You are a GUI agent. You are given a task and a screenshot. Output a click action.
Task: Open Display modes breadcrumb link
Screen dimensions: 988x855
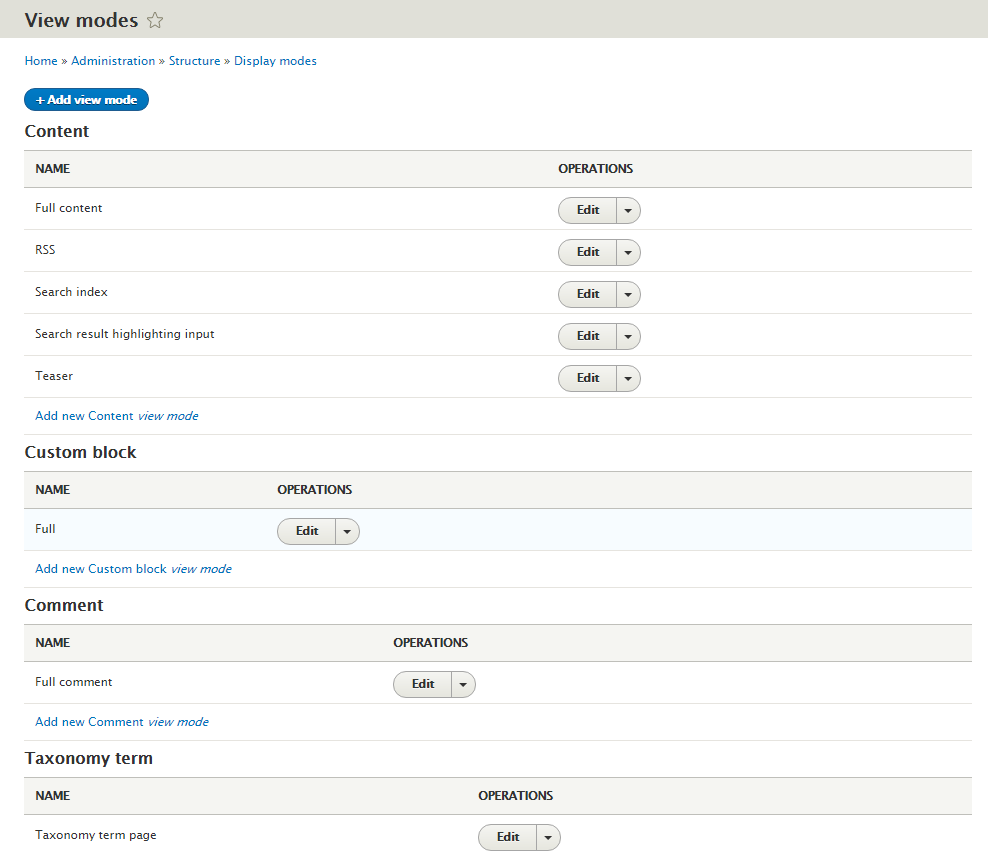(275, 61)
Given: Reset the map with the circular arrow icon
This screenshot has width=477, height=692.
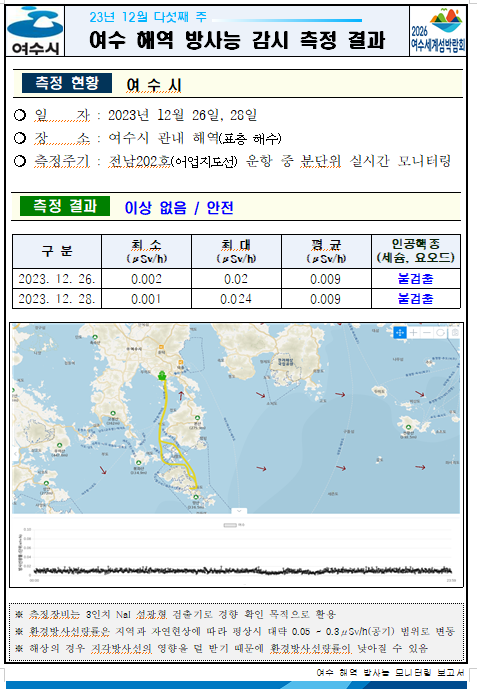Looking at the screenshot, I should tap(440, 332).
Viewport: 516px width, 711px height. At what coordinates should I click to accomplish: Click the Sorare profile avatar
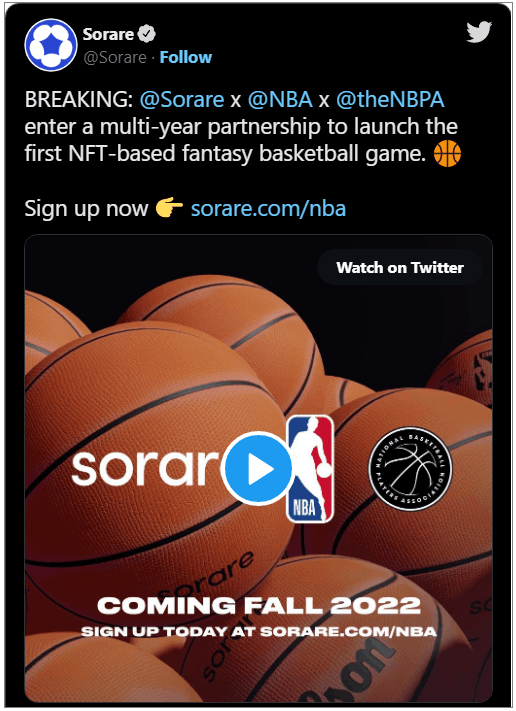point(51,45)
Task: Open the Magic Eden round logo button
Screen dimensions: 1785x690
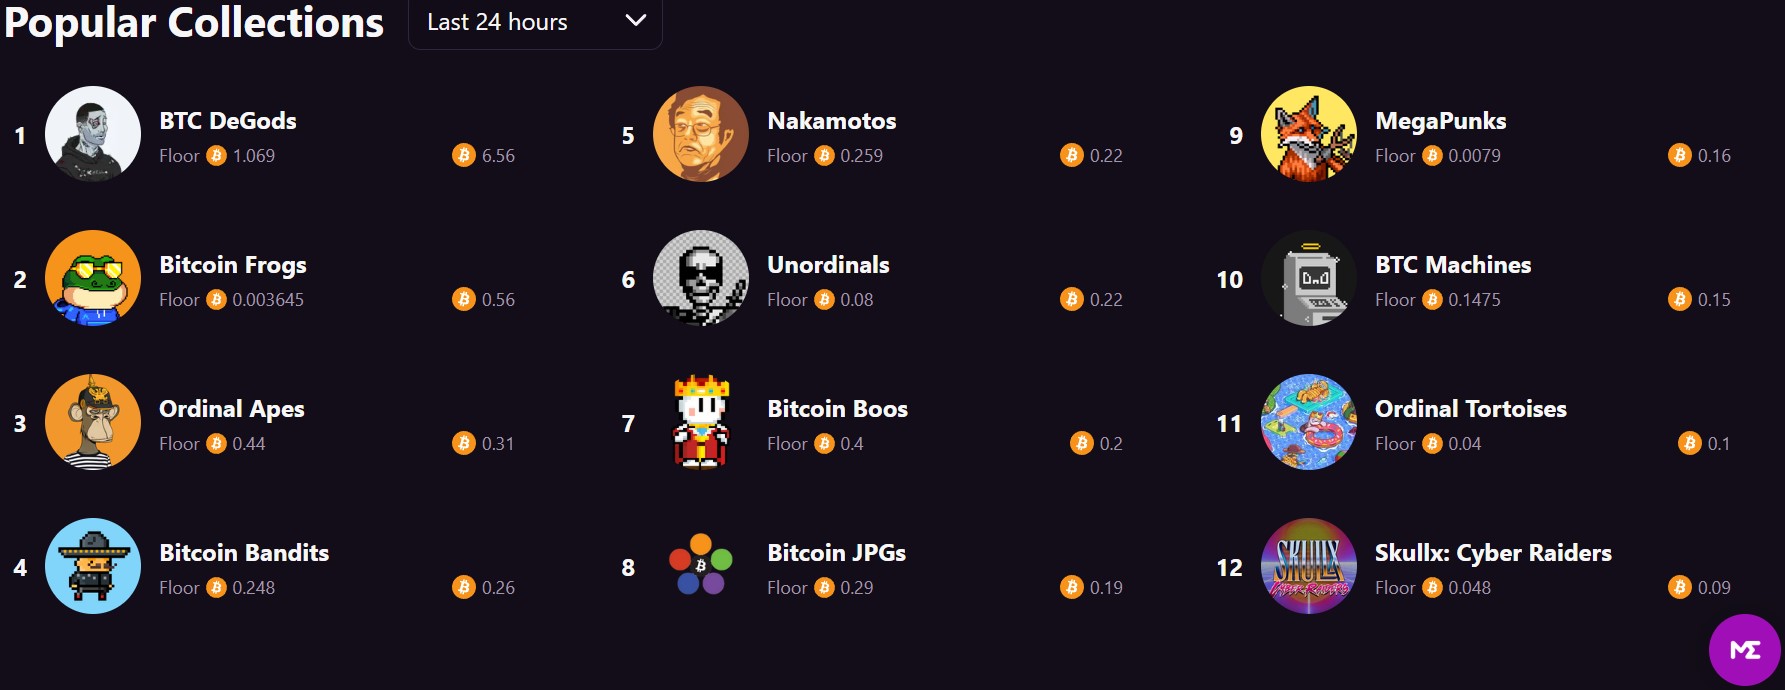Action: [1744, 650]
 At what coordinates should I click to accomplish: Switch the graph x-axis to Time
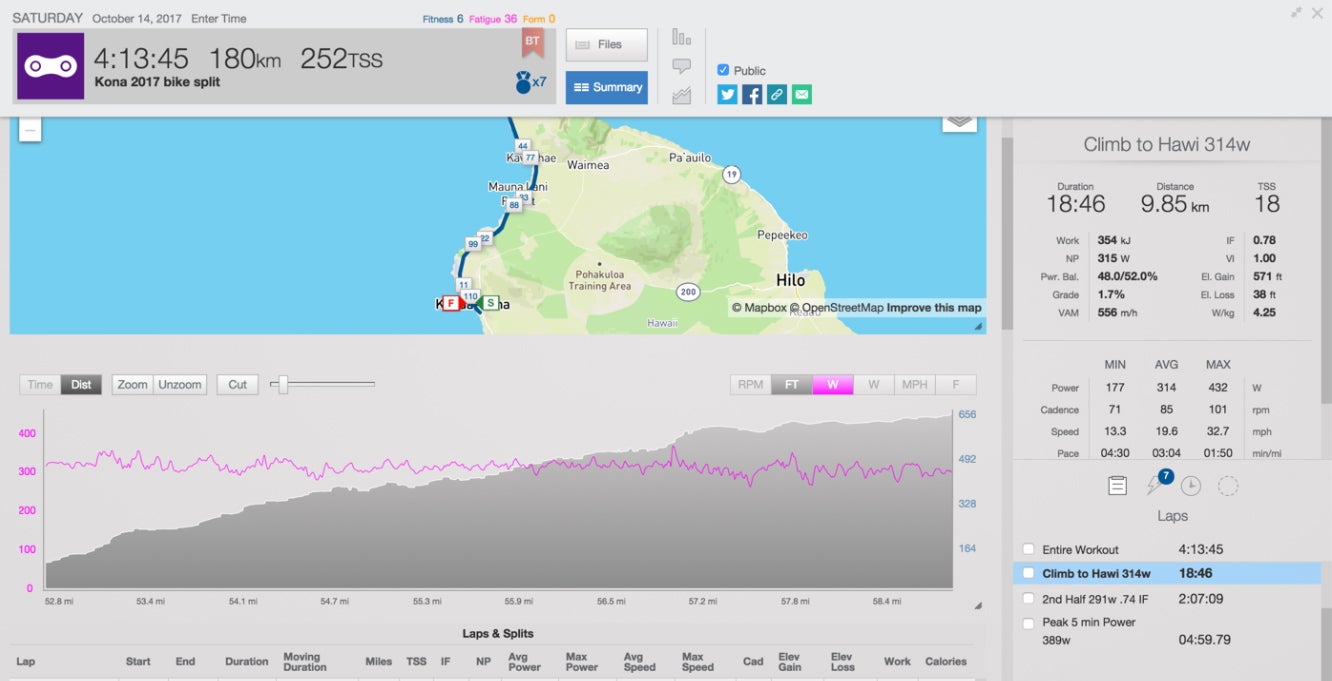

Requirement - When you retype the listing above, keep each line exactly as written and drop the pictures.

Solution below -
You are a GUI agent. You are given a task and a screenshot. Output a click action.
Task: Open Display modes breadcrumb link
Screen dimensions: 988x855
(275, 61)
Given: Reset the map with the circular arrow icon
This screenshot has width=477, height=692.
Looking at the screenshot, I should tap(440, 332).
Viewport: 516px width, 711px height. At what coordinates should I click to accomplish: Click the Sorare profile avatar
point(51,45)
Task: Open the Magic Eden round logo button
Screen dimensions: 1785x690
Action: [1744, 650]
 At what coordinates should I click to accomplish: Switch the graph x-axis to Time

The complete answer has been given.